**Data records:**
*-*-*

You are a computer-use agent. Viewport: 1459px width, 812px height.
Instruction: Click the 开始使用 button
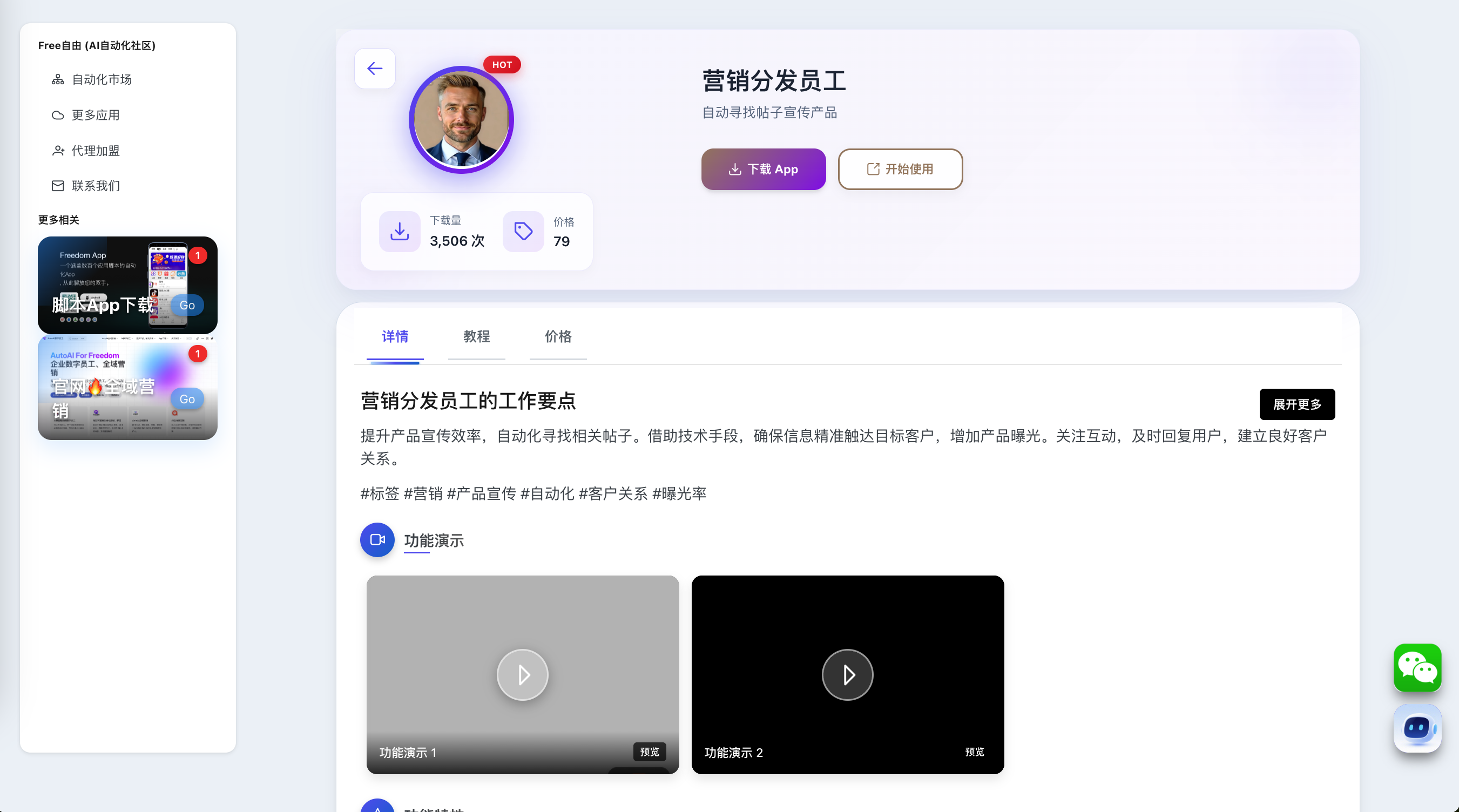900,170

*-*-*

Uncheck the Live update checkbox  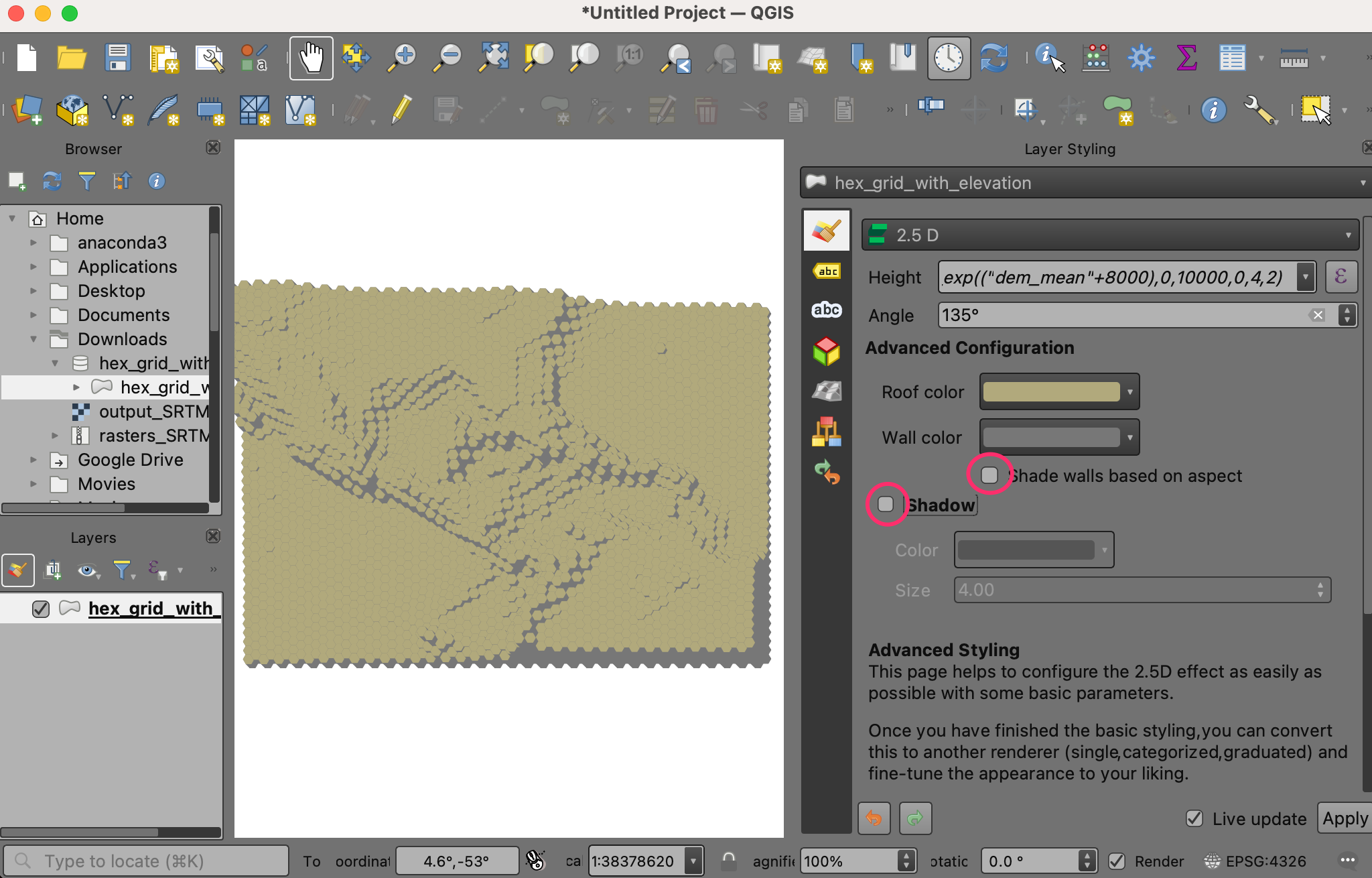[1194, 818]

*-*-*

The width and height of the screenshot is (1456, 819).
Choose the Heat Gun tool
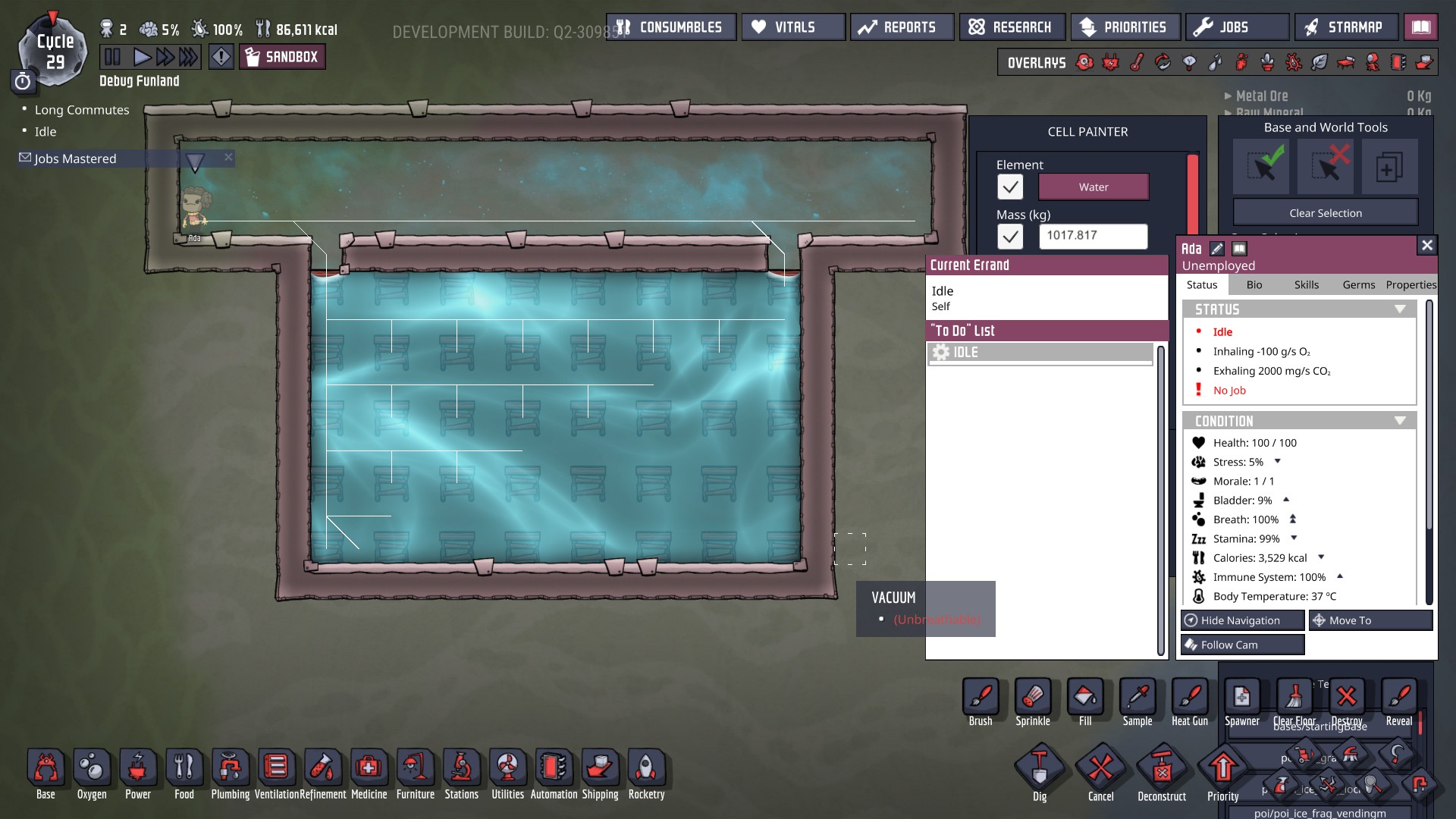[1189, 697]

*-*-*

**Aim of the exercise:**
From the records above, pick out and copy each line holding the word "height".

**The answer:**
You are a computer-use agent. Viewport: 1459px width, 812px height.
The width and height of the screenshot is (1456, 819).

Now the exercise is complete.